Northern Californian duo Blackalicious (1), i.e. rapper Tim "Gift of Gab" Parker and producer Xavier "Chief Xcel" Mosley, crafted a lyrical and nostalgic style with Nia (2000).
The decadence of West-Coast rap was well represented by the groups that were supposed to rejuvenate it, and that, in fact, failed to: Dilated Peoples, whose The Platform (2000) featured beats created by Los Angeles' producer Alan-Daniel "Alchemist" Maman, and Jurassic 5, whose enthusiastic and amusing Quality Control (2000) and especially Power in Numbers (2002) amounted de facto to a revival of old-fashioned rap (despite Cut Chemist's presence). Even Madvillain (1)'s Madvillainy (Stones Throw, 2004), the much publicized collaboration between New York-based rapper Daniel "MF Doom" Dumile (the former "Zen Love" of KMD) and Los Angeles-based producer Otis "Madlib" Jackson, was mostly an impressive tour de force of production techniques; the same skills that Jackson had already displayed on several of his own recordings, notably Quasimoto (1)'s The Unseen (2000) and Yesterdays New Quintet's Angles Without Edges (2001), frequently blurring the border between psychedelic, jazz and hip-hop music. MF Doom, on the other hand, lent his rapping skills also to Dangerdoom's The Mouse And The Mask (2005), a collaboration with Danger Mouse.
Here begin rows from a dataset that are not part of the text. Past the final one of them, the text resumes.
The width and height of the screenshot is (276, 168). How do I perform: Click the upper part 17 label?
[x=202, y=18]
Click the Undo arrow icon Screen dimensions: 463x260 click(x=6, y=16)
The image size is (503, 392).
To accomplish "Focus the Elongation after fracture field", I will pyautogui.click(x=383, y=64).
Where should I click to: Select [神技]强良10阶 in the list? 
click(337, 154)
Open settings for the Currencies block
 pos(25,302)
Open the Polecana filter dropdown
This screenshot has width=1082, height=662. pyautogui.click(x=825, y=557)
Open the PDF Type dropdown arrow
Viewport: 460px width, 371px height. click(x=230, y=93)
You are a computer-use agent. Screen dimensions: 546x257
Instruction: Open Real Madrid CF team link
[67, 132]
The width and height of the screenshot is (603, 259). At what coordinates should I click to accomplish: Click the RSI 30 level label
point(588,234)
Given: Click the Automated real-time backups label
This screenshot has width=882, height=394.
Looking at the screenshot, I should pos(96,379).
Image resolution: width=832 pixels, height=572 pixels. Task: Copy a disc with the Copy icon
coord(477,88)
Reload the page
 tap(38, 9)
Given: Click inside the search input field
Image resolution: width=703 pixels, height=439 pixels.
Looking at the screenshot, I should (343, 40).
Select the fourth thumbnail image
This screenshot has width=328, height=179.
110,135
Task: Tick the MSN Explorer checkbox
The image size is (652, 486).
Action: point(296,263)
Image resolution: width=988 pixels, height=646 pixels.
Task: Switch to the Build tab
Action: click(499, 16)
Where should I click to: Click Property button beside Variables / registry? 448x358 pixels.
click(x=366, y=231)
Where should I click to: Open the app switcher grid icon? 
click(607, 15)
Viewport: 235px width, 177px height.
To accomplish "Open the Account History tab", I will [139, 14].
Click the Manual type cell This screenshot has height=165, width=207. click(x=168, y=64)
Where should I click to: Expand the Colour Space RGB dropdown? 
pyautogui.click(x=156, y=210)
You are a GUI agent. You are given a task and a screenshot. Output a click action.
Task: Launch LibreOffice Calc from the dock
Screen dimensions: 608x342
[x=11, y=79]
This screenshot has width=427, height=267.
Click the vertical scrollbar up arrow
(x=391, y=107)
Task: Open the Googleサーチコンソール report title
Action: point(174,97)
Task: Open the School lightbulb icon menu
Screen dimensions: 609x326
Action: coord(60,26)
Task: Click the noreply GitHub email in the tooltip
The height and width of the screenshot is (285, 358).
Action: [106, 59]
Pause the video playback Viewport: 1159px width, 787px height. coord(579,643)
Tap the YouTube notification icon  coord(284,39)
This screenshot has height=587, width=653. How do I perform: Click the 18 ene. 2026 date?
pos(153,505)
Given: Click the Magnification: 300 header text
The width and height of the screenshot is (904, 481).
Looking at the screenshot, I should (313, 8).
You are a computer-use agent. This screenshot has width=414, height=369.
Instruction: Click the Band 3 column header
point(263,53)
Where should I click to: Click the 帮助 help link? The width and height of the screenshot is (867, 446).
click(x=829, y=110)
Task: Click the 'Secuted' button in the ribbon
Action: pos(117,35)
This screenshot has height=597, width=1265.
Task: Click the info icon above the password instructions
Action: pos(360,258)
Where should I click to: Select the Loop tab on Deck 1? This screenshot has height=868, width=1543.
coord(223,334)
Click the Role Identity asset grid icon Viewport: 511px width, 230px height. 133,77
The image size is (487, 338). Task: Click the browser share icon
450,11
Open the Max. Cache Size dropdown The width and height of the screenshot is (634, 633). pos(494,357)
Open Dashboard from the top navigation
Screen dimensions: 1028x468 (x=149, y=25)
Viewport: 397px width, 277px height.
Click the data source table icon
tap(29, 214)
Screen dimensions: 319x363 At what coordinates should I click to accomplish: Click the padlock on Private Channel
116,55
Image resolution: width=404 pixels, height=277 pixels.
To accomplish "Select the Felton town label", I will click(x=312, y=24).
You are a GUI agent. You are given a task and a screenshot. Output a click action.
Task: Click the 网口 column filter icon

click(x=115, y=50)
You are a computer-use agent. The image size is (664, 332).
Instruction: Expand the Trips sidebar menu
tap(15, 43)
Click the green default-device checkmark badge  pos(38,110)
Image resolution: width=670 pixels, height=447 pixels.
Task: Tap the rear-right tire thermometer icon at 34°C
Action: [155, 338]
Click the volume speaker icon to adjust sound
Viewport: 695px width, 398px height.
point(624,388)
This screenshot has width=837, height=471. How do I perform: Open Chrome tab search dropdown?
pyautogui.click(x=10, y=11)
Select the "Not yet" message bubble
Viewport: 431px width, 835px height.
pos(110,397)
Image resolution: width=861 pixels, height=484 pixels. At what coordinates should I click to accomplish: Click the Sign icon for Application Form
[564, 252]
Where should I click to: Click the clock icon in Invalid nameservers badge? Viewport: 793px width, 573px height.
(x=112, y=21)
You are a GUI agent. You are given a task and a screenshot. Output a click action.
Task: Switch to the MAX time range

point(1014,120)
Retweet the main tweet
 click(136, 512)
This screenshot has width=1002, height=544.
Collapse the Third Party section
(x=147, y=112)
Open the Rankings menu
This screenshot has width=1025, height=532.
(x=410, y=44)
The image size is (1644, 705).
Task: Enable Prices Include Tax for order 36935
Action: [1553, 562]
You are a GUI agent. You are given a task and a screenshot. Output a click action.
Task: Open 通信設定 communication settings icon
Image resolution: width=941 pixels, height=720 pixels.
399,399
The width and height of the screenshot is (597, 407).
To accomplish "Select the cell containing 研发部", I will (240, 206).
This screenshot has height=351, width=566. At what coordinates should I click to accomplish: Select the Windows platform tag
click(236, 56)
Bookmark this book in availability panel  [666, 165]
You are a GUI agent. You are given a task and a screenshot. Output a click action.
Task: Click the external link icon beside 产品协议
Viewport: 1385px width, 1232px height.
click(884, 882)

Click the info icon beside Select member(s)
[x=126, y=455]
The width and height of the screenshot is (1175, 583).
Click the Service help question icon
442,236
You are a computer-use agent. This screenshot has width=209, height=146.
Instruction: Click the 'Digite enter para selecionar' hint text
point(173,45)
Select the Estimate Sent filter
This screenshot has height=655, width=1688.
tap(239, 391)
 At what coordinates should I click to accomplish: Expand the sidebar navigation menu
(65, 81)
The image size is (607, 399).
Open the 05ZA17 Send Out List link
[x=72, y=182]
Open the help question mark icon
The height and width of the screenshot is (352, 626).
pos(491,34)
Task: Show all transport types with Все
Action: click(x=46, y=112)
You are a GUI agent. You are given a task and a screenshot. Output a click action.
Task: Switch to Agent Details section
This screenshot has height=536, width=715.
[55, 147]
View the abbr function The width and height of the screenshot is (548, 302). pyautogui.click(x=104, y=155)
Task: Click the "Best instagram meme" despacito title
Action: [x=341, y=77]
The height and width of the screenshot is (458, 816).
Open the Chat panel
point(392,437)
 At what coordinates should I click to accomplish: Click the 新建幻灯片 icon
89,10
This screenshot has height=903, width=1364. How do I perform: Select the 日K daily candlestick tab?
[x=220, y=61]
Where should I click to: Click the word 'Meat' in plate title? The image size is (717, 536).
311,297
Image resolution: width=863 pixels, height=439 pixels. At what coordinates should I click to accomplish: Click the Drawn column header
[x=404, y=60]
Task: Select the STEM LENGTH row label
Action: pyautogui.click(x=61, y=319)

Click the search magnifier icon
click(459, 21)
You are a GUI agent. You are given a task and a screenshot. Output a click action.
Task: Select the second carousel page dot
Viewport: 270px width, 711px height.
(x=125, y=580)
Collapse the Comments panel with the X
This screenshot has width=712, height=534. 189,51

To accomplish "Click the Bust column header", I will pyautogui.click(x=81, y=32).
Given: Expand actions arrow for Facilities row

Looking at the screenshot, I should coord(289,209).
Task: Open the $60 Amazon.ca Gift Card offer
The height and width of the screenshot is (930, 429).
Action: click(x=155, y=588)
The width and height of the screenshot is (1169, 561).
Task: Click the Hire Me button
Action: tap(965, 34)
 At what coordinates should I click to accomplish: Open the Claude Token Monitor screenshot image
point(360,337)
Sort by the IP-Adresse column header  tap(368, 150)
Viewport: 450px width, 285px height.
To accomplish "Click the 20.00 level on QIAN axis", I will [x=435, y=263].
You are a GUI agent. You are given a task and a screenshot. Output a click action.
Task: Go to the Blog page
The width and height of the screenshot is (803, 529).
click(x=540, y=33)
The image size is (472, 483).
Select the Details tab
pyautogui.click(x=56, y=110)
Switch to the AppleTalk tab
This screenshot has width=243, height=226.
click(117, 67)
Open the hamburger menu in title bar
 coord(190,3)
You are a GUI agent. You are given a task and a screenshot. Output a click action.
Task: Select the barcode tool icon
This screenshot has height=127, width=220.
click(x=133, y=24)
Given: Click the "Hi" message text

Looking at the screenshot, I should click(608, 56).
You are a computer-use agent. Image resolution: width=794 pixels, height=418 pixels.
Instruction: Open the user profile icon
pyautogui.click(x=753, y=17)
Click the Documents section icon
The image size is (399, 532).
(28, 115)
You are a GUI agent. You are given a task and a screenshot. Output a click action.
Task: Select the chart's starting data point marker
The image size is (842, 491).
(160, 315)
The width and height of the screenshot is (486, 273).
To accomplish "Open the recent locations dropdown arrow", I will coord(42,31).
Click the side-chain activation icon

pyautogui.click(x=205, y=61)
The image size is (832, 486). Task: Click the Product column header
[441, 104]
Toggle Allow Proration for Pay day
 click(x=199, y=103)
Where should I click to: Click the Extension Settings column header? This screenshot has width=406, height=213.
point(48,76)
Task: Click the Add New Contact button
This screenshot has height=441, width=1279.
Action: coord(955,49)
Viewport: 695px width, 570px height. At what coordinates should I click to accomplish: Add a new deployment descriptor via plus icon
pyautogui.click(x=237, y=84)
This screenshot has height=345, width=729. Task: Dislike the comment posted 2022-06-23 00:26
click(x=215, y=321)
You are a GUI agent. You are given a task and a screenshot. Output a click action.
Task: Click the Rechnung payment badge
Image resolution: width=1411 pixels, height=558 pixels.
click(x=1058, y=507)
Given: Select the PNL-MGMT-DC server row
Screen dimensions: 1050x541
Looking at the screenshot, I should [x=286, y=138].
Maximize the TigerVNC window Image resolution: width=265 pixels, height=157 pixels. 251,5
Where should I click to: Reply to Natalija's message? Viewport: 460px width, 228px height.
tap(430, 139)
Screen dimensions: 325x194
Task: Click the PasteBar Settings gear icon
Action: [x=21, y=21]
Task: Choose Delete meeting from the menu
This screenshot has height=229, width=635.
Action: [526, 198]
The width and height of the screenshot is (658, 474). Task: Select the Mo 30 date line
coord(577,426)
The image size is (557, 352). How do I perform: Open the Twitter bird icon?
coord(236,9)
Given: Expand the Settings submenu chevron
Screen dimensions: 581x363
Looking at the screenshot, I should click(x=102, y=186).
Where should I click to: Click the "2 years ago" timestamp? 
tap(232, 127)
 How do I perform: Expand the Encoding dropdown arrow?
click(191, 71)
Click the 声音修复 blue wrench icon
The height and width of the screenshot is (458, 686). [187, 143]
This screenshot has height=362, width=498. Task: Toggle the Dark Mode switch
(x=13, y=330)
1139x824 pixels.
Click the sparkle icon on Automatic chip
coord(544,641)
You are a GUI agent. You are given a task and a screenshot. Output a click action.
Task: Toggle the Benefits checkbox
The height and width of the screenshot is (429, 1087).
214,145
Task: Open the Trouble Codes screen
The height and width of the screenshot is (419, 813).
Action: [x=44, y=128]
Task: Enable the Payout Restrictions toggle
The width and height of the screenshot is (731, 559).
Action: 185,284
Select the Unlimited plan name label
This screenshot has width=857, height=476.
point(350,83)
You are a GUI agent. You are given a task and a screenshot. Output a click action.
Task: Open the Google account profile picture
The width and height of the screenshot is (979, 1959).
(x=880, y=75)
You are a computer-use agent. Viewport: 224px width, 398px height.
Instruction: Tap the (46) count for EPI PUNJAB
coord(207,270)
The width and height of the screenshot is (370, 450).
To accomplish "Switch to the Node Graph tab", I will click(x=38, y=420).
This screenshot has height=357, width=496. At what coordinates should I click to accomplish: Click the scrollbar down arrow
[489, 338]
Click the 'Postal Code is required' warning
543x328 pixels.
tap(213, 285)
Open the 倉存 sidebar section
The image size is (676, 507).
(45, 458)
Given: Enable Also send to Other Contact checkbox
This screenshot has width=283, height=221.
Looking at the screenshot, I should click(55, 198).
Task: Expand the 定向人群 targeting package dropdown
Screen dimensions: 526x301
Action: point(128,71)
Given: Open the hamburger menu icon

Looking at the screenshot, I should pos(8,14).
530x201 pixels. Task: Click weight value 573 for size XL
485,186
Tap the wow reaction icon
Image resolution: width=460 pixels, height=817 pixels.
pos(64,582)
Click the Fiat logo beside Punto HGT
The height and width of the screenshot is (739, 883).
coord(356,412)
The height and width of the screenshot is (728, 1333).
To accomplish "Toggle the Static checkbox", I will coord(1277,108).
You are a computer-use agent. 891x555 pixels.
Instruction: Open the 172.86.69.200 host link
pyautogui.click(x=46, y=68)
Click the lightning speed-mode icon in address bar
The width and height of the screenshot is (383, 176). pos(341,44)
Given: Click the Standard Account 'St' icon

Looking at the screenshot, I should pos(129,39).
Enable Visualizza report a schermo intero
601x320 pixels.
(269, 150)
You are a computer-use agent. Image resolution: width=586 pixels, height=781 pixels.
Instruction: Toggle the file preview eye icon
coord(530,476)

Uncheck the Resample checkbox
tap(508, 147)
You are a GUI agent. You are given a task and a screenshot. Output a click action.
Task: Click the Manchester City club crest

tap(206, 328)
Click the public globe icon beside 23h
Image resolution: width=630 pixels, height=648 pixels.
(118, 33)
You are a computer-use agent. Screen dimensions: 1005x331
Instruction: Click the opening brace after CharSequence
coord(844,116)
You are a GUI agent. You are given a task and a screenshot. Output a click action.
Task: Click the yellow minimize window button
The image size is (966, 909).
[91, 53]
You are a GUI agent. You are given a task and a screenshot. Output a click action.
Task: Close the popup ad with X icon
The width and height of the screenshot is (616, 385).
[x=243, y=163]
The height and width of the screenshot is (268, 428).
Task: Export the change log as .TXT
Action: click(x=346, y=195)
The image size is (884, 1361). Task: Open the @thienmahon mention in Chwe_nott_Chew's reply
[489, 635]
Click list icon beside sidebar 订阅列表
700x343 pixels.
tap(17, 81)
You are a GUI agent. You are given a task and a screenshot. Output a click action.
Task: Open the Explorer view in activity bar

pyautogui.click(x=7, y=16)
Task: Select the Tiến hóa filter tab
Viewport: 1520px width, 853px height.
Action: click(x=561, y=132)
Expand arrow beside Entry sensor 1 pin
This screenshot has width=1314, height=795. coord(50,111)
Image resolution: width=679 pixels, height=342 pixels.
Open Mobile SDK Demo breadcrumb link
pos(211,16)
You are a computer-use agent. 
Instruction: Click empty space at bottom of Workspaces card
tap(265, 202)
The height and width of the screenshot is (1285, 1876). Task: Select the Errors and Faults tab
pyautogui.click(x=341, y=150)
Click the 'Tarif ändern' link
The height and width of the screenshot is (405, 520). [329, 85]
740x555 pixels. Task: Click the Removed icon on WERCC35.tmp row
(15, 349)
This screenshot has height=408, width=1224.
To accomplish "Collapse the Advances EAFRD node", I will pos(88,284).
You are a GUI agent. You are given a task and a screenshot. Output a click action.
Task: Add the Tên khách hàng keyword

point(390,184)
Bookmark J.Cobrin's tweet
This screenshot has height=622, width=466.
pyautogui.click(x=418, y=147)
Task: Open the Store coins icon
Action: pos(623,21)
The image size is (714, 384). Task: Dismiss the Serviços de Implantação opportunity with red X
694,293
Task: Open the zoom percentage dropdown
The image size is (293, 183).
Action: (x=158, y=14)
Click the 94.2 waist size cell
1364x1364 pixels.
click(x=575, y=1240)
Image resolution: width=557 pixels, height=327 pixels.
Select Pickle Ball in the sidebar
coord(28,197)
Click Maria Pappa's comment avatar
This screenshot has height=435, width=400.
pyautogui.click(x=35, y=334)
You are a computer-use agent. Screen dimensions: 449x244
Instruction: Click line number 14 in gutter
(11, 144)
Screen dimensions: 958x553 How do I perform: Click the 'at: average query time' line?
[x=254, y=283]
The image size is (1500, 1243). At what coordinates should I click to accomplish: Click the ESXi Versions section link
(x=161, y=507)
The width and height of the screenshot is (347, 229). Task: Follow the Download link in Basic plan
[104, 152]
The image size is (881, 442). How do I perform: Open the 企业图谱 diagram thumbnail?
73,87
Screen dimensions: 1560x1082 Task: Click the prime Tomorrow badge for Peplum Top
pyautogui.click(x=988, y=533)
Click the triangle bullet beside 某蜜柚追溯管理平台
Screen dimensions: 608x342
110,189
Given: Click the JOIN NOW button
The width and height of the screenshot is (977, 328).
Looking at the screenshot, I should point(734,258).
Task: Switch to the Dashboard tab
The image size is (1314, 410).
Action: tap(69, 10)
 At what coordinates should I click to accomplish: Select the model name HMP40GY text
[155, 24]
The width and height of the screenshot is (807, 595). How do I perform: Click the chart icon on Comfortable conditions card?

New York's producer Brian "Danger Mouse" Burton, better known for mixing together vocals and beats from Jay Z's Black Album and snippets from the Beatles' White Album to create his Grey Album (2004), formed Gnarls Barkley with Goodie Mob's vocalist Cee-Lo Green. The soul, pop and hip-hop hybrid of their St Elsewhere (2006) signaled a shift towards a reappropriation of the past.
On the lighter side, Los Angeles' rapper Regan "Busdriver" Farquhar, mixed goofy energetic scat-tinged rapping and eclectic beats on Temporary Forever (2002).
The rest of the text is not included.